- [STATED GOAL 1]: The forum thread below, about the LII and ILI types, opens with a post that names traits the two types share. List each of those shared traits.
- [STATED GOAL 2]: Continue the forum thread on the LII and ILI types from where it stops.
── SOURCE EXTRACT
# LII INTj and ILI INTp



## ThatOneWeirdGuy (Nov 22, 2012)

Despite these types being very different in terms of information elements, I can't help but to notice a lot of similarities between the two. They are both generally socially introverted, although have a certain charisma to them due to the placing of extroverted ethics on their functions. Both love their own internal worlds, full of theories, connections and intellectualism. I have trouble verbalizing it, but the two types do seem to have something else about them that strike me as two peas in a pod. This is an irrational hunch that some of you may find odd, but it does come across as strong. 

So, don't explain the differences in information elements because I already know that. I want to know what some of you really think of ILI and LII in a subjective way. Like you were explaining the two to a friend who knew absolutely nothing about socionics or personality typology.


----------



## aestrivex (Mar 7, 2011)

ThatOneWeirdGuy said:


> Despite these types being very different in terms of information elements, I can't help but to notice a lot of similarities between the two.


as you have noted, the types are indeed very different. so before answering your query, i pose the question; you notice a lot of similarities. such as?


----------



## ThatOneWeirdGuy (Nov 22, 2012)

aestrivex said:


> as you have noted, the types are indeed very different. so before answering your query, i pose the question; you notice a lot of similarities. such as?
────
── RECORDED DATA
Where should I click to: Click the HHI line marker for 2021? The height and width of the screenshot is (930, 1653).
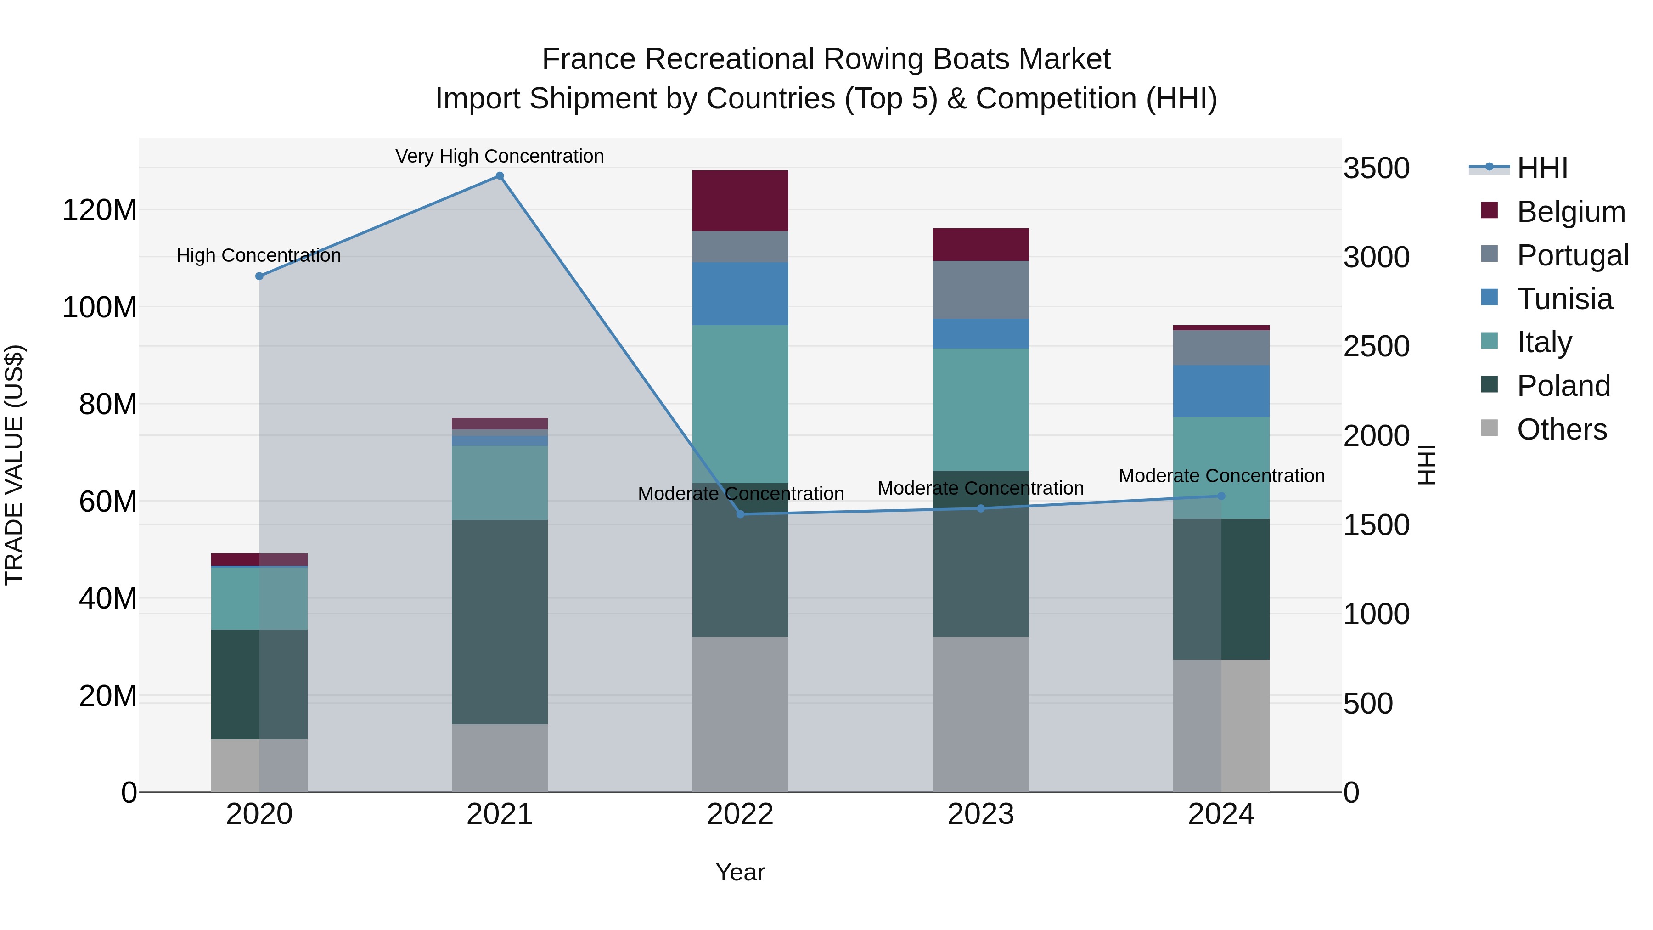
────
- [EXERCISE RESULT 1]:
- Both are generally socially introverted.
- Both have a certain charisma, due to the placing of extroverted ethics on their functions.
- Both love their own internal worlds, full of theories, connections and intellectualism.

- [EXERCISE RESULT 2]:
Edited the OP.


----------



## Sixty Nein (Feb 13, 2011)

I always thought that Quasi-identity relationships were actually of being superficially similar, but that they, themselves are actually extremely different in both their focus, and their behavoirs.

That and one is an intuition dominant, and one is a thinking dominant. The sentiment that they are quite similar mostly stems from MBTI and that most people who identify as being INTx in some form, have the same attitude towards reality and such.


----------



## cyamitide (Jul 8, 2010)

Idk, the word "subjective" make me think about specific people of this type whom I know, their personal traits, but these aren't particularly type related. I mean types are generalized, abstract, theoretical notions. How can it be described on a personal level? Imo they can only be described it from point of view of IEs, model A, dichotomies, etc. The more "personable" type profiles end up being based on the author's friend or acquaintance or family relation -- but they never grasp the entire type itself. I just have a lot of trouble endowing types with personal, subjective traits because I think these depend on the person, not their type.

Since I've made a thread on this topic some months ago, I'll copy/paste the more relevant responses from it:


* *







yanap said:


> I find it pretty easy to distinguish those two. I might be biased of course because one's my dual, the other's my conflictor, but especially Fe vs Fi valuing is extremely obvious in those two imo.
> 
> LIIs, even the extremely nerdy and awkward ones, always have some kind of "charisma" (that's Fe seeking). They are always looking on what effect they're having on people, and kinda "tune in" on them, especially in larger groups. Watch some Noam Chomsky talks for example, he is a typical example of a "charismatic" LII. Ne is also very obvious in those instances, they're always trying to make things more abstract and general. Essentially, LIIs aim to turn everything into math/logic.
> 
> ...





Figure said:


> I think it's subtle - as in, a matter of emphasis.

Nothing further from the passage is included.